**Requirement**
Using the data below, show every line where the word "page" occurs.

### Dataset entries

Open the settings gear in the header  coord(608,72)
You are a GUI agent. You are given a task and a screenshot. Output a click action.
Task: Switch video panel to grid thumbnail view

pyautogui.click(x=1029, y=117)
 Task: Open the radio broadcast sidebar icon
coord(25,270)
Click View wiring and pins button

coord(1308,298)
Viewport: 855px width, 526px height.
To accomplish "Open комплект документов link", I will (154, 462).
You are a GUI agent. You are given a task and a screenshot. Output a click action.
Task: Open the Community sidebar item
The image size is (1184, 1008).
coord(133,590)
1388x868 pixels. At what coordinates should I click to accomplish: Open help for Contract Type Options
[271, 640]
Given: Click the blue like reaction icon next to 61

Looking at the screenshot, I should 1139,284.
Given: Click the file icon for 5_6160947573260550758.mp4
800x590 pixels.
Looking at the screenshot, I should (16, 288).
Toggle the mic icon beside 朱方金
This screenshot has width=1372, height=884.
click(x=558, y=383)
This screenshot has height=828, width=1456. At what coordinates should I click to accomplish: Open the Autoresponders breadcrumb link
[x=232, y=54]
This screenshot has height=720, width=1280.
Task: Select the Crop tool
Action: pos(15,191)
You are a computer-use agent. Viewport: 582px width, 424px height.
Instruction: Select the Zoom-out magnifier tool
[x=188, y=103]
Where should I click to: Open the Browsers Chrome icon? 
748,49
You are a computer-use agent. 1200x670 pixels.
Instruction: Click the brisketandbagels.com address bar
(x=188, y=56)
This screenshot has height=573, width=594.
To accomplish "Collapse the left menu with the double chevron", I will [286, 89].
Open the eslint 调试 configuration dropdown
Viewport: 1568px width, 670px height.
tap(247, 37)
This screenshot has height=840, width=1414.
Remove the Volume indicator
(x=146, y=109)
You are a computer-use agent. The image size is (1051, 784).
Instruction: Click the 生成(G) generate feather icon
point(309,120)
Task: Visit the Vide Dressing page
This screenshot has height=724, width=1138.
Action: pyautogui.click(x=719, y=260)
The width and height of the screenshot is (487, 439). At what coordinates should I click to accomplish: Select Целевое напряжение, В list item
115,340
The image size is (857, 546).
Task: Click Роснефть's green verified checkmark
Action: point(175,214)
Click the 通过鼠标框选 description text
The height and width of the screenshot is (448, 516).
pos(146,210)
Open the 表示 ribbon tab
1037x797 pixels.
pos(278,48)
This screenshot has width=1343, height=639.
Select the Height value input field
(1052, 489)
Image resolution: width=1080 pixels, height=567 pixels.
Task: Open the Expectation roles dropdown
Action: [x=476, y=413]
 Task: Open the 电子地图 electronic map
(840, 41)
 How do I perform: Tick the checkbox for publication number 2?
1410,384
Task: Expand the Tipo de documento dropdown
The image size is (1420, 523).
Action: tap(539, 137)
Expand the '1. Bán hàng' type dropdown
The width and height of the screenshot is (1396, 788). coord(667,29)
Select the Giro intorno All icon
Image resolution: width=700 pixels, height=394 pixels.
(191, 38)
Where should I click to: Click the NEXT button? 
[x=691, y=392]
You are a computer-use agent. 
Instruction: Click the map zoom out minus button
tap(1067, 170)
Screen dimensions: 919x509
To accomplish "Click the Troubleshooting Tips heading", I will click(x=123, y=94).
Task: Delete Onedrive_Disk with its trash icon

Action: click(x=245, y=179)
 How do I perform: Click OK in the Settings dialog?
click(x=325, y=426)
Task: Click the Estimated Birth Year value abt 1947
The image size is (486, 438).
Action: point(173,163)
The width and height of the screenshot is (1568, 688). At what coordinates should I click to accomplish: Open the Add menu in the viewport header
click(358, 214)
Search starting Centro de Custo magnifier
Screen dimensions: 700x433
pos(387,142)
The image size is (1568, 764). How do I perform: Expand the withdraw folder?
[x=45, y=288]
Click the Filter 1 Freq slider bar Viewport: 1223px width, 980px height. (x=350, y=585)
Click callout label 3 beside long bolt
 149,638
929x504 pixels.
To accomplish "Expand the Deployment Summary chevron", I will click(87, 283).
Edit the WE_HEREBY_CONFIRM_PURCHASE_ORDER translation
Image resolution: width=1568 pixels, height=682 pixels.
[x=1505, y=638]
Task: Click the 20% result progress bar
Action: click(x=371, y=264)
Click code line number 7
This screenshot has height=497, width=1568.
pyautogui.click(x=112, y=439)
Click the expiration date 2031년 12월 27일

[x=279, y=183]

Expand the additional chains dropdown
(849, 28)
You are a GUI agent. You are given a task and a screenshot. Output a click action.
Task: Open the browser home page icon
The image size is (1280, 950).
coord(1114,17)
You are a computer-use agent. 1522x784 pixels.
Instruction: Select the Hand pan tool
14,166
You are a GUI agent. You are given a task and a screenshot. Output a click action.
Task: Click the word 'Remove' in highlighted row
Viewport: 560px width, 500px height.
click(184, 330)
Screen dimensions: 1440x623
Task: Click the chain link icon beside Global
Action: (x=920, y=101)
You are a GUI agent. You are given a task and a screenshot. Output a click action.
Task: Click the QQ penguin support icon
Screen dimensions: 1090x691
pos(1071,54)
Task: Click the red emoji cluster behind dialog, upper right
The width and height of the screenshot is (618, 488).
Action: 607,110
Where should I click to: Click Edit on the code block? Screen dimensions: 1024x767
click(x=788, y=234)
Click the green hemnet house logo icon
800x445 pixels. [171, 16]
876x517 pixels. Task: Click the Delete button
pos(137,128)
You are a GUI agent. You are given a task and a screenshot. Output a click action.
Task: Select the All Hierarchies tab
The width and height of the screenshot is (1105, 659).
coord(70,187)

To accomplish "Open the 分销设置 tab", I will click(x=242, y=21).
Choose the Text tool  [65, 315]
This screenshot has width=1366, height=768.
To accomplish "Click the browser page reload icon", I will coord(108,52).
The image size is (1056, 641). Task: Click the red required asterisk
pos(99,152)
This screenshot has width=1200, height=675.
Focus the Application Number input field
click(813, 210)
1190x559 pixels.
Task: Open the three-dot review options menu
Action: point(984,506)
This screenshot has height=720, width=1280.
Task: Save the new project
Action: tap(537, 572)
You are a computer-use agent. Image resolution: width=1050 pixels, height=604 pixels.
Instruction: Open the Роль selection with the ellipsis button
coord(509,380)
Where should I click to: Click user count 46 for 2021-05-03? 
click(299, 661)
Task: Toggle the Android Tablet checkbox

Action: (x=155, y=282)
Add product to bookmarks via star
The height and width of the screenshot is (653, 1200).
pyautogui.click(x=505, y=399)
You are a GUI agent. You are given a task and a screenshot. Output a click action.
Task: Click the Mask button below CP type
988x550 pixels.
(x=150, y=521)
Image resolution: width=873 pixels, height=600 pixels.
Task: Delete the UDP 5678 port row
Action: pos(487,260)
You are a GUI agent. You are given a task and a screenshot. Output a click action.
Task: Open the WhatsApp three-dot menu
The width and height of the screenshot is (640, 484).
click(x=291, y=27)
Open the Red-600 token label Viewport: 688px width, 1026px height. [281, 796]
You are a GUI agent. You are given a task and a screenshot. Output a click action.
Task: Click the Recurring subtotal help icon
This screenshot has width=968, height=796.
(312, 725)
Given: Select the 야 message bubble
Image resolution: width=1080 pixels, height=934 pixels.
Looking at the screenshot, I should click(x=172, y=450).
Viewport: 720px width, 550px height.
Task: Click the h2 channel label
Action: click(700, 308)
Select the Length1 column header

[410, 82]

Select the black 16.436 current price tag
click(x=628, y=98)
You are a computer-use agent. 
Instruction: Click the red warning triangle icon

######

**Task result**
Task: Visit the Vide Dressing page
Task: Open the browser home page icon
To accomplish "Click the browser page reload icon", I will coord(108,52).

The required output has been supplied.